=== FRAGMENTO DEL TEXTO ===

Chesterton, con su genio acostumbrado, escribió en su ensayo sobre santo Tomás de Aquino lo siguiente:
Santo Tomás hizo al cristianismo más cristiano haciéndolo más aristotélico. Esto no es una paradoja, sino una sencilla perogrullada, que sólo pueden pasar por alto los que entienden lo que significa aristotélico, pero que han olvidado sencillamente lo que quiere decir cristiano.
Me propongo hacer una breve reflexión metafísica sobre el modus operandi de los católicos en la situación crítica actual, sin cuidar la pluma literaria que en otros artículos procuro. La idea me la ha dado santo Tomás de Aquino, al estar estos días a caballo entre sus dos fiestas, según los dos calendarios. El 28 de enero (novus ordo) y el 7 de marzo (vetus ordo) se celebra al Ángel de las escuelas. El Aquinate nos legó tal tesoro de pensamiento que la Iglesia lo coloca como el teólogo por antonomasia y pide que sus hijos sean formados según los principios y el espíritu del Doctor Común. Son innumerables las enseñanzas del santo dominico. Sin embargo, si tuviéramos que hallar algo que hiciese de venero de toda su doctrina, sin duda acabaríamos atendiendo a su realismo respecto a las sustancias existentes (frente a las ideas de Platón) y al orden causal que en su concurso determina el modo de ser de los entes (las esencias), siendo la esencia lo que contrae y limita el acto de ser, acto de todos los actos, el cual es producido ex nihilo por el Ipsum Esse Subsistens ─entender bien esto es vital para comprender a santo Tomás, pero no es ahora momento de extenderse más─.
Esta concepción desarrolla la que es también la doctrina fuente de Aristóteles (el acto y la potencia) hasta explicar la composición más fundamental de los seres, dando razón coherente a uno de los problemas que ha jalonado la historia del pensamiento y que sigue muy vivo en los debates acerca de la evolución y desarrollo del cosmos y del hombre: que todas las cosas sean creadas por Dios ─Causa Primera─, pero que su modo específico de ser, su esencia, dependa de todo un cúmulo de entes, y sus acciones, que forman el conjunto del universo ─causas segundas─. Así, sería contrario a la realidad, tal y como la concibe el tomismo, imaginar unas esencias fijas (por ejemplo, unas especies concretas de animales y plantas) que estarían de alguna manera presentes en las ideas divinas a la hora de crear y que son plasmadas en la realidad por Dios de manera «directa», independientemente de todas las demás cosas existentes. Desde esa perspectiva sería falsa una afirmación de la evolución del cosmos y de la aparición de nuevas especies. Pero santo Tomás, incluso con las limitaciones de los conocimientos físicos y biológicos de su tiempo, llega a ser «más evolucionista» que nosotros ─si se puede decir así─ al asumir, por ejemplo, que gracias a la causalidad universal del sol de la carne en descomposición surgían las larvas que daban lugar a los insectos. Siglos después se demostraría que esto no es posible, pues esas larvas son producto de la deposición de los huevos de esos insectos. El «proceso» de surgimiento de especies es algo muchísimo más complejo.

===

| INDICACIÓN |
Edita un trozo del texto sobre santo Tomás de Aquino: empieza en las palabras que tienen "Chesterton, con su" y para después de "quiere decir cristiano.". Cambia "perogrullada" por "obviedad".

=== DATOS REGISTRADOS ===

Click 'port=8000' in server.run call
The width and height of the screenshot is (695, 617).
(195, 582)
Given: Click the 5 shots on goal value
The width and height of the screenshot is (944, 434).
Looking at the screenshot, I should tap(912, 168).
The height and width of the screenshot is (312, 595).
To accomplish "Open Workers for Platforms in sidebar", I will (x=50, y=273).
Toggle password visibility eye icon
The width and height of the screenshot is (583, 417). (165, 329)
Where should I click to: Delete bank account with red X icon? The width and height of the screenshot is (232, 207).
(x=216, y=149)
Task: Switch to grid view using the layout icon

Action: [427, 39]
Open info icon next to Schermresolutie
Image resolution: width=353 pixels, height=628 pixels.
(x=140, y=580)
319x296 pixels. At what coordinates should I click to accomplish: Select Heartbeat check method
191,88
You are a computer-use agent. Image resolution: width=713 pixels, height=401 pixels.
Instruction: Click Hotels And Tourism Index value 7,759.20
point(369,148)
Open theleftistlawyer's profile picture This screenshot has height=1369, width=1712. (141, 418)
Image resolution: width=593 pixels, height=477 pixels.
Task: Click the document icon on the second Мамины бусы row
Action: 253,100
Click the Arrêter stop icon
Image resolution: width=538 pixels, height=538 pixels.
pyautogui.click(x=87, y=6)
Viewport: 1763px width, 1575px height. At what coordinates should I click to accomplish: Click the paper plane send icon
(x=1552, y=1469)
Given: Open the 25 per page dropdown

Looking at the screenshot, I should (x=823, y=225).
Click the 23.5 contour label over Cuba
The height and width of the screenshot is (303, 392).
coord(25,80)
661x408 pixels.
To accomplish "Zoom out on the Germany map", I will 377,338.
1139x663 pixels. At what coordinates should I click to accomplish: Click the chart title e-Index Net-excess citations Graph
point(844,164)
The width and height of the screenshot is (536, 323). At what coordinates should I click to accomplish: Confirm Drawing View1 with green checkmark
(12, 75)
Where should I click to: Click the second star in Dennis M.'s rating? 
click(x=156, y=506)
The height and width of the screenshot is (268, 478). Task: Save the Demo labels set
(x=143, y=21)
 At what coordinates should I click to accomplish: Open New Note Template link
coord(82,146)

===

| RESPUESTA |
Chesterton, con su genio acostumbrado, escribió en su ensayo sobre santo Tomás de Aquino lo siguiente:
Santo Tomás hizo al cristianismo más cristiano haciéndolo más aristotélico. Esto no es una paradoja, sino una sencilla obviedad, que sólo pueden pasar por alto los que entienden lo que significa aristotélico, pero que han olvidado sencillamente lo que quiere decir cristiano.